Work to complete:
(1) From the AVL trees project description, copy everything from "The goal of" down to "see the effects.)" word for word.
(2) Which packages does the AVL trees project description say the code base contains?

Selection:
Project: AVL Trees

1. Introduction to this and the following two projects

[The following talks about "three projects." Only the first two of the three are assigned projects to be turned in. The third (one left-leaning red-black trees) is recommended for practice, but does not need to be turned in.]

The goal of these next three projects (AVL trees, traditional red-black trees, and left-learning red-black trees) Is to understand how these three balanced binary search tree strategies work by implementing them. The three projects will use the same code base, and in some ways can be seen as a single, big project. Splitting them up into three projects, however, will help you spread out the work on them; for example, you are encouraged to start work on the AVL tree project (described here) after we learn AVL trees rather than waiting until we learn all the varieties of trees.

One part that is missing from this series of projects is an experimental section. I haven't developed that part enough yet. You are encouraged to write experiments to compare the running time for your own learning. (Caution: you'll probably find that you need fairly large amounts of data to see the effects.)

2. Set-up of this and the following two projects

As mentioned before, the code base is the same for all three projects, and this section will give an overview of the whole code. Copy the given code from ~tvandrun/Public/cs345/bal-tree and make an Eclipse project for it. As usual, you will find adt, impl, and test packages.

The most important part of the adt package is the Map interface, which has a slight modification from the previous versions we've seen: the remove() method signature has (ironically) been removed.

Record extracts:
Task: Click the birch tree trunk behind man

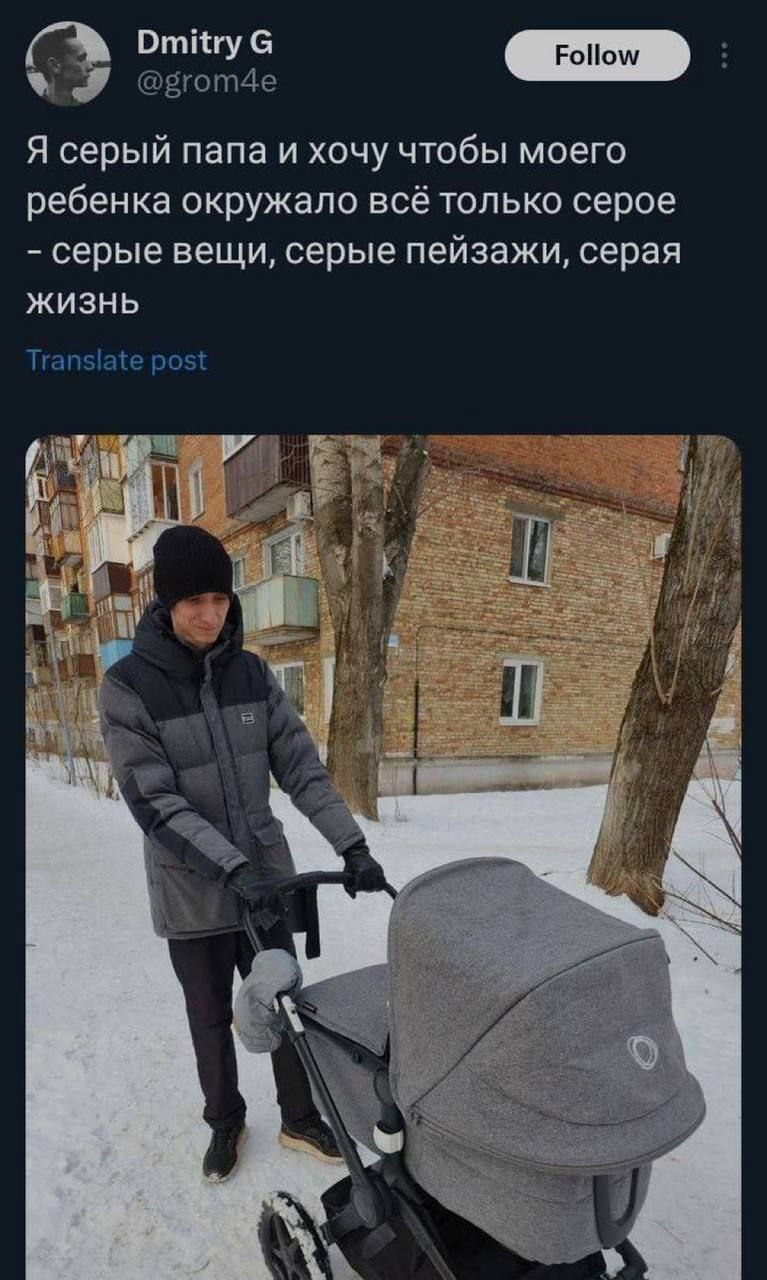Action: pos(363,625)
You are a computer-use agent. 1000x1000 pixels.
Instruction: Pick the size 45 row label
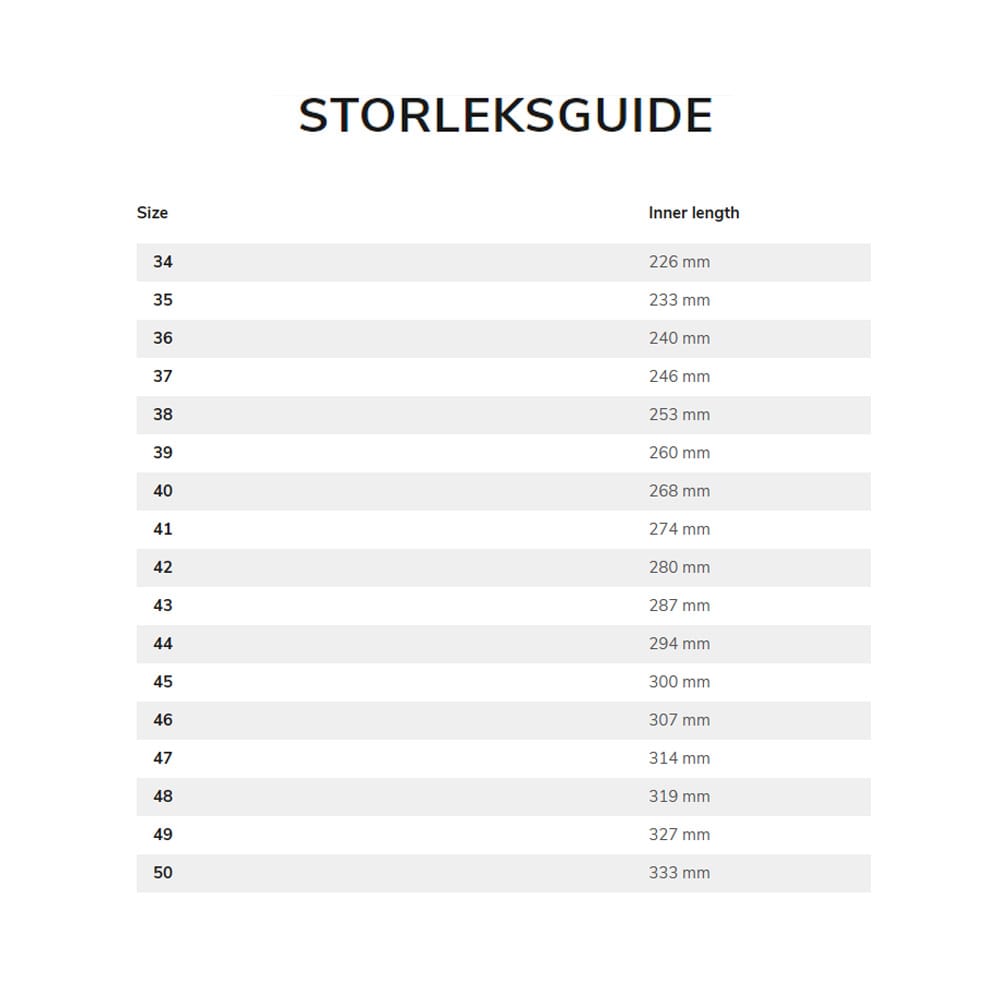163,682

Task-by-task answers:
(1)
The goal of these next three projects (AVL trees, traditional red-black trees, and left-learning red-black trees) Is to understand how these three balanced binary search tree strategies work by implementing them. The three projects will use the same code base, and in some ways can be seen as a single, big project. Splitting them up into three projects, however, will help you spread out the work on them; for example, you are encouraged to start work on the AVL tree project (described here) after we learn AVL trees rather than waiting until we learn all the varieties of trees.

One part that is missing from this series of projects is an experimental section. I haven't developed that part enough yet. You are encouraged to write experiments to compare the running time for your own learning. (Caution: you'll probably find that you need fairly large amounts of data to see the effects.)

(2) adt, impl, test